§ **ENTRIES SUPPLIED**:
◇ ◇ ◇

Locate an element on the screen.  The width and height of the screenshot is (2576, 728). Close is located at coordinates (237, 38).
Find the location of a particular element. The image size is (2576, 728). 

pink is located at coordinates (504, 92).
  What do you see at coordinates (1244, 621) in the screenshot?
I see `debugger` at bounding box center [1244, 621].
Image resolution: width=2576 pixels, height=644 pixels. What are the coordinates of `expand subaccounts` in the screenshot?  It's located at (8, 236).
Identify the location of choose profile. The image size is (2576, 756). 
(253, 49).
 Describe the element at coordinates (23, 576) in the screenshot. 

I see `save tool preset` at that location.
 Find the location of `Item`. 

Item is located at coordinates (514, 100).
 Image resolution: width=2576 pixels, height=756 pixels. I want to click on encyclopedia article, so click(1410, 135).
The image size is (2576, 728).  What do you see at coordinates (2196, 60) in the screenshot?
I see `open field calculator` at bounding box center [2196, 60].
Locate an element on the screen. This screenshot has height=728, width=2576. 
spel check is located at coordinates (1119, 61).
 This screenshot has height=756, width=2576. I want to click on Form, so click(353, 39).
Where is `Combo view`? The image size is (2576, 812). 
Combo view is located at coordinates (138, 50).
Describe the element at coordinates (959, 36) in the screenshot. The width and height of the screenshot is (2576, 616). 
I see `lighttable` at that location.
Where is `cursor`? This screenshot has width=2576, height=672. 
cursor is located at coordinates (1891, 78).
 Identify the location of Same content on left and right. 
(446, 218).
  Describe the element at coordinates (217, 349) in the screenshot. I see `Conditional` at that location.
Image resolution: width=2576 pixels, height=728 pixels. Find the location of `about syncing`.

◇ ◇ ◇

§ **EXERCISE OBJECTIVE**:
Rewrite the listing as a numbered list with blank lines omitted, starting at the line that contains "60) in the screenshot?" and ending at the end of the listing.

§ **REPLY**:
1. The image size is (2576, 728).  What do you see at coordinates (2196, 60) in the screenshot?
2. I see `open field calculator` at bounding box center [2196, 60].
3. Locate an element on the screen. This screenshot has height=728, width=2576. 
4. spel check is located at coordinates (1119, 61).
5.  This screenshot has height=756, width=2576. I want to click on Form, so click(353, 39).
6. Where is `Combo view`? The image size is (2576, 812). 
7. Combo view is located at coordinates (138, 50).
8. Describe the element at coordinates (959, 36) in the screenshot. The width and height of the screenshot is (2576, 616). 
9. I see `lighttable` at that location.
10. Where is `cursor`? This screenshot has width=2576, height=672. 
11. cursor is located at coordinates (1891, 78).
12.  Identify the location of Same content on left and right. 
13. (446, 218).
14.   Describe the element at coordinates (217, 349) in the screenshot. I see `Conditional` at that location.
15. Image resolution: width=2576 pixels, height=728 pixels. Find the location of `about syncing`.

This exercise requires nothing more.